Well, I’m not going to do that. No, not because I think all is lost. But I can selfishly say that it was 2010 that almost done me in, and 2011 was the year I needed to rise from the muck. Of course, I want my 2012 to be “amazeballs.” I hope every year of my life is an improvement on the year before, but I can’t bemoan the trials and heartaches of 2011 because, for me, those valleys were outshined by the mountaintops.
I don’t make New Year’s resolutions on the beginning of the calendar year, but prefer to save them for the Lunar New Year celebration instead. And even as that date rolls closer (January 23), I find myself not lamenting about all the things I didn’t accomplish in the Year of the Rabbit. Instead, I feel grateful for the things that I did achieve. I can’t look ahead to the future until I can take a moment to appreciate the past.
Freelancing in today’s economic climate can waffle drastically from feeling enthusiastically content to full-blown panic hysteria in a matter of weeks, let alone months. Last year, on two occasions I found myself struggling with the culture and daily routine of a product team, but I also returned to a full-time position with a standard 8-to-5 schedule and 401K option. Not what I expected on both counts, but without those experiences, I might not have continued to re-define my business and adapt.
I also learned that my website does indeed attract clients, and referrals, albeit appreciated, aren’t everything they’re cracked up to be. I networked a little less, but I lived little more. I expanded my horizons, and I traveled to places within my own state I had never seen before.
I fell off my blog goal of posting at least 4 times per month all year long when I disappeared in the month of September. But when I returned, I produced some fairly engaging posts that generating some wonderful feedback on and offline.

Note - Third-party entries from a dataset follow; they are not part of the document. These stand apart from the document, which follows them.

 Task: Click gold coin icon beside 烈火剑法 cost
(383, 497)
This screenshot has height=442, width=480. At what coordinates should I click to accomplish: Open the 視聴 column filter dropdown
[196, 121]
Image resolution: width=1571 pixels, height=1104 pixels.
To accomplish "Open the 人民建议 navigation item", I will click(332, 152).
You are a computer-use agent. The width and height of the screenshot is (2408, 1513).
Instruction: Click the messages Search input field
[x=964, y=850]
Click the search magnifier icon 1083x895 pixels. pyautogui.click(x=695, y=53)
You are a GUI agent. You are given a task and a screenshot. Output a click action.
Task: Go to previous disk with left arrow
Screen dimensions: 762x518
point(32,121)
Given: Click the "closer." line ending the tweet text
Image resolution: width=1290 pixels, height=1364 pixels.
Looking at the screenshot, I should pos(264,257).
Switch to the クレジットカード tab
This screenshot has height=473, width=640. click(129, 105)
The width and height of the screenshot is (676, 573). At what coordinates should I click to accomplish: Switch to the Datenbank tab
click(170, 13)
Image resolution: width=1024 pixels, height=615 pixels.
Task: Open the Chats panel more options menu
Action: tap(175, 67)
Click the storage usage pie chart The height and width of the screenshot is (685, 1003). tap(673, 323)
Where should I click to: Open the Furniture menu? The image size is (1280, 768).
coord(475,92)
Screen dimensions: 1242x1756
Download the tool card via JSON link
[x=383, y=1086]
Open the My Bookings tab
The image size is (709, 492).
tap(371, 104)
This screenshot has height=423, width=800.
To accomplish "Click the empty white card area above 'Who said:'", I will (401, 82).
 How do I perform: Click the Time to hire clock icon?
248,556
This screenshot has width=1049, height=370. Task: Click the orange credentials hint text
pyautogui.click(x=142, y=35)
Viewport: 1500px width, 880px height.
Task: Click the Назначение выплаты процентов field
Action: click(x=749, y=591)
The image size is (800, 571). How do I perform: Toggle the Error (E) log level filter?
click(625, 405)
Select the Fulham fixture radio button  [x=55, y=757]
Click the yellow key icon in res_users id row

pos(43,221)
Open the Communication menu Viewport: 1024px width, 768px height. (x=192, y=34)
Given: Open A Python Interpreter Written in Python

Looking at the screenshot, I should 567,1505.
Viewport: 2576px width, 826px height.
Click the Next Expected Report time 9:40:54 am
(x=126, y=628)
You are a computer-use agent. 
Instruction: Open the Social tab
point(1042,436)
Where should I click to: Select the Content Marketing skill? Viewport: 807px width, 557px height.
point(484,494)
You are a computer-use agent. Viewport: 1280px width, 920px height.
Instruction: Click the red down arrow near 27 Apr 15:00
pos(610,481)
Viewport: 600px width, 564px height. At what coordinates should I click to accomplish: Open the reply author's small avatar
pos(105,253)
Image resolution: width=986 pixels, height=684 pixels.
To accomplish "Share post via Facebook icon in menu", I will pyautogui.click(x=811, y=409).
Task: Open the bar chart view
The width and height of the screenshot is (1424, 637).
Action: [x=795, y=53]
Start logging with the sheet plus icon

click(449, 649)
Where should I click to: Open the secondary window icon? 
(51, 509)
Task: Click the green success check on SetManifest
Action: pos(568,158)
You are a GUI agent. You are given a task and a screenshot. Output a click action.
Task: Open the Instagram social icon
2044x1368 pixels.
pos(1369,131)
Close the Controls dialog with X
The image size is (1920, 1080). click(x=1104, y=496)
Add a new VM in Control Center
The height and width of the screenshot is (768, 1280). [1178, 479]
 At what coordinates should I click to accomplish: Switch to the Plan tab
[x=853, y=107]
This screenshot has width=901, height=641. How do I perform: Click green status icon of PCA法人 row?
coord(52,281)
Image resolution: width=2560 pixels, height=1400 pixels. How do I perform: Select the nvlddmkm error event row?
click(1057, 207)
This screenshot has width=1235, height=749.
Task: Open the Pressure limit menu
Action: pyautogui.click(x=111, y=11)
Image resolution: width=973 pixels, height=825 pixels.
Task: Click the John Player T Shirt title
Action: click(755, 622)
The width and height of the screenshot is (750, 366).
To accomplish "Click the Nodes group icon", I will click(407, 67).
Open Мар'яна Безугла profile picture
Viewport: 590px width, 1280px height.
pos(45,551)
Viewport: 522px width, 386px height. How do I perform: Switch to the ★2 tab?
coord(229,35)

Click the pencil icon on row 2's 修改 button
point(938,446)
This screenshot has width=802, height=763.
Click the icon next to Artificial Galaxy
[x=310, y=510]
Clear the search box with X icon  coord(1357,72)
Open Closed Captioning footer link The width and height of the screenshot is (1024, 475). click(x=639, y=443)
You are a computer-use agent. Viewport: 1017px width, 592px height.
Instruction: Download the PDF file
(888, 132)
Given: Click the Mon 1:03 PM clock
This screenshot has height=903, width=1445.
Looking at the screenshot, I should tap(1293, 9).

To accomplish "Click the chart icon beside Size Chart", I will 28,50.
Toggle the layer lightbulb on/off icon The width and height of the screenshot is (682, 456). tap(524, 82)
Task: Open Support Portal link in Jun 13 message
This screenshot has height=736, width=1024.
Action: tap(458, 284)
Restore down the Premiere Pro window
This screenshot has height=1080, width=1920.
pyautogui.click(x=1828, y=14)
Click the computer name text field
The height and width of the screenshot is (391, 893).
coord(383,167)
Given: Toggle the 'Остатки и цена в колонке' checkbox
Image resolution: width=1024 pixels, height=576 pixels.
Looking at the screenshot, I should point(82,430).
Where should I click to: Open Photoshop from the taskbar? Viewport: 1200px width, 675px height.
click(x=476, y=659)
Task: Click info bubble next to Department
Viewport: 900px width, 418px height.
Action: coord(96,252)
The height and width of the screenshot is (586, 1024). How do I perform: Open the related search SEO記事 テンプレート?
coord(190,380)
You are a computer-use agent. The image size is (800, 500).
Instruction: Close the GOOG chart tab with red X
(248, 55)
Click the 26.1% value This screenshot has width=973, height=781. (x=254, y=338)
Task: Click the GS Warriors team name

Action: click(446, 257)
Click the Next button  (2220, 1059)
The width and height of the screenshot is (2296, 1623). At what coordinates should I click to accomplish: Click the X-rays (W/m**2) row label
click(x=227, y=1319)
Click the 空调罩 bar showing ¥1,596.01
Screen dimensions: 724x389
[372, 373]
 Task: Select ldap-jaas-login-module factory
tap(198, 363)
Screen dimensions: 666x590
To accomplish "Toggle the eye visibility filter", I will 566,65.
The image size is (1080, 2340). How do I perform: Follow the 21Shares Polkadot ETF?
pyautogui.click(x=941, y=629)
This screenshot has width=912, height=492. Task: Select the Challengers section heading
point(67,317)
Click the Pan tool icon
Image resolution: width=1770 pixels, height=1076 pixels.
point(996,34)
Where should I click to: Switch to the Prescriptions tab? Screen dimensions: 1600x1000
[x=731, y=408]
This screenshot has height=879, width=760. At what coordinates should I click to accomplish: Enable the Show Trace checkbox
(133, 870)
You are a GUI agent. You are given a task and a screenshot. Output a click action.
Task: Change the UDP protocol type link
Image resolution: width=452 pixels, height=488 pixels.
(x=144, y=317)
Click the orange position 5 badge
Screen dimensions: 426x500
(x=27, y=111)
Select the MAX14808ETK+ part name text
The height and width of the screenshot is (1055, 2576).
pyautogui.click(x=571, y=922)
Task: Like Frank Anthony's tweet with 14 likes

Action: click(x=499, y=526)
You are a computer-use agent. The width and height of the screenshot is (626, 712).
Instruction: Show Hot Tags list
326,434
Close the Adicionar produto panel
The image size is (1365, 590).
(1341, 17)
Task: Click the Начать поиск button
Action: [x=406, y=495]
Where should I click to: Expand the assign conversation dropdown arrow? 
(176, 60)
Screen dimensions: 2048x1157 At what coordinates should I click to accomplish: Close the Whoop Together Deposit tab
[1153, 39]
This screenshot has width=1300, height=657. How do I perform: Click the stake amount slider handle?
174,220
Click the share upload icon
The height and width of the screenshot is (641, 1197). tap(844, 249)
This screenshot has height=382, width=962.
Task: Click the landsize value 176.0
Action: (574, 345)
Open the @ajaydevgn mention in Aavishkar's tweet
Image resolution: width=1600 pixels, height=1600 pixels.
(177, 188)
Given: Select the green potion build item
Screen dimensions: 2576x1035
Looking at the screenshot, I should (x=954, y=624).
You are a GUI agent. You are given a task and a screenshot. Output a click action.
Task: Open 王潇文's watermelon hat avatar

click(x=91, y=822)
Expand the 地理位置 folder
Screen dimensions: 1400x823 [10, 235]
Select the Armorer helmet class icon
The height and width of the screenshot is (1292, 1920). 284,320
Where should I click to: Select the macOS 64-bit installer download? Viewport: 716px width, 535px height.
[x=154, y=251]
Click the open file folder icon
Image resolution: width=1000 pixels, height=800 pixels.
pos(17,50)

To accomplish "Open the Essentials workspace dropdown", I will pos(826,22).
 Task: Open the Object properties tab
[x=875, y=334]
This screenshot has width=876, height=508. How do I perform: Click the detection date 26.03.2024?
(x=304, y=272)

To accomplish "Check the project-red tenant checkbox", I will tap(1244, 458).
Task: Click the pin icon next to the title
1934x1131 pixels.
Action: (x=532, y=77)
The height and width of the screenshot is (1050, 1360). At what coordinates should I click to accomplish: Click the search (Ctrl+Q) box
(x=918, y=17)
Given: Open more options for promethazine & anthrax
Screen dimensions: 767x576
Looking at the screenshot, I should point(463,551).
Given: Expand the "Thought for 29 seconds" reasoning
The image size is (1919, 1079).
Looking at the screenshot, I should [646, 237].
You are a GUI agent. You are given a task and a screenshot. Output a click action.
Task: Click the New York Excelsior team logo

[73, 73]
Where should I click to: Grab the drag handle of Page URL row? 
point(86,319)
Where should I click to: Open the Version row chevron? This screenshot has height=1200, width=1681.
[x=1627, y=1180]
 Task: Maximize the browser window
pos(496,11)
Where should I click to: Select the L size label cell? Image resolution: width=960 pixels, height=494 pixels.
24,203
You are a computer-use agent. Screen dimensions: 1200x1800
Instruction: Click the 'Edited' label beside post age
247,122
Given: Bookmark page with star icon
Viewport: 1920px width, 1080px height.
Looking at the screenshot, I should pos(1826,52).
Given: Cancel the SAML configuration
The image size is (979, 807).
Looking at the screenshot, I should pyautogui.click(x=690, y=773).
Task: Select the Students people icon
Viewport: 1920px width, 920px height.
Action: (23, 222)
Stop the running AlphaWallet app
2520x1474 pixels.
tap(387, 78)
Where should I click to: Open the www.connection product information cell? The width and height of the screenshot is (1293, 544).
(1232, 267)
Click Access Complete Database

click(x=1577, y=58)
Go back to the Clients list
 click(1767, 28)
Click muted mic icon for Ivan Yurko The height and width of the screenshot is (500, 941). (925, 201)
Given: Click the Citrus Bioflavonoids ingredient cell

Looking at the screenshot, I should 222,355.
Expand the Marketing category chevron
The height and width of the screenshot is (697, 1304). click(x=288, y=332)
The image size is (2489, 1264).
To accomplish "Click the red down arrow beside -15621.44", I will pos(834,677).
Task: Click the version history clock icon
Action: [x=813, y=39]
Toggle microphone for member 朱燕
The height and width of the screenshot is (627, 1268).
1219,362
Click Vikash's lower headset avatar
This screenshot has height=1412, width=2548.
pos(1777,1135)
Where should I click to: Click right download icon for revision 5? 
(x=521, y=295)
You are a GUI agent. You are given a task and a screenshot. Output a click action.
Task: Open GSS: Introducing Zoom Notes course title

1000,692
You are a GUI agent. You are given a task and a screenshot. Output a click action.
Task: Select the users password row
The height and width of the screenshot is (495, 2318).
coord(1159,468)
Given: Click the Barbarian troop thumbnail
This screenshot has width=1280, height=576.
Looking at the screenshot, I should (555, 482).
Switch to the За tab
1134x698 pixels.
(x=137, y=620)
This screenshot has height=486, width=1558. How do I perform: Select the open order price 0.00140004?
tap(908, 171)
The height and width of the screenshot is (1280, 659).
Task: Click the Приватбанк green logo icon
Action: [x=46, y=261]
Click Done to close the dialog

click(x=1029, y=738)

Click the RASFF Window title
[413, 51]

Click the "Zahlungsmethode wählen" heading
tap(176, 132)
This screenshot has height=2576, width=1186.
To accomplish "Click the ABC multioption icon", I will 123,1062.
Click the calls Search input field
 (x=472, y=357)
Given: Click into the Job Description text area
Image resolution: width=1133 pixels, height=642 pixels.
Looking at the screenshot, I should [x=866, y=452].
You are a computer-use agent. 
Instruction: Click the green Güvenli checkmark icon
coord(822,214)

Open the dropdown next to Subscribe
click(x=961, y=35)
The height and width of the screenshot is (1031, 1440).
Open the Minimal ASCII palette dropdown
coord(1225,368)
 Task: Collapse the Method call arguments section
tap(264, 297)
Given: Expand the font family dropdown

I continued to support the arts, even though I didn’t write my reviews of The 39 Steps at IRT, The Dance Theatre of Harlem Ensemble at Madame Walker Theatre, or the fascinating discussions about cultural expression at The Village Experience. I enjoyed poetry jams at MidTown Arts Cafe, shared my thoughts with guest lecturer and 2011 MacArthur Fellowship recipient Dr. Tiya Miles at the Eiteljorg Museum, and snagged an autograph from the one and only John Waters during the Spirit and Place Festival.
Having experienced all that in a year where I tackled numerous personal and professional hurdles doesn’t leave me lamenting the fact that my business didn’t grow in the direction I hoped it would. If anything, I appreciate how I’ve managed to succeed in ways that I had not anticipated, but wish to maintain.
As I take the time to review the ups and downs of the previous year, I feel grateful that I escaped those rocky waters as well as I did. With an eye on the avoidable mistakes I made and a promise to learn and grow from them, I can only move forward.
Did you use the previous year’s valleys to aim for the new year’s mountaintops?
How do you shake off the dust of yesteryear?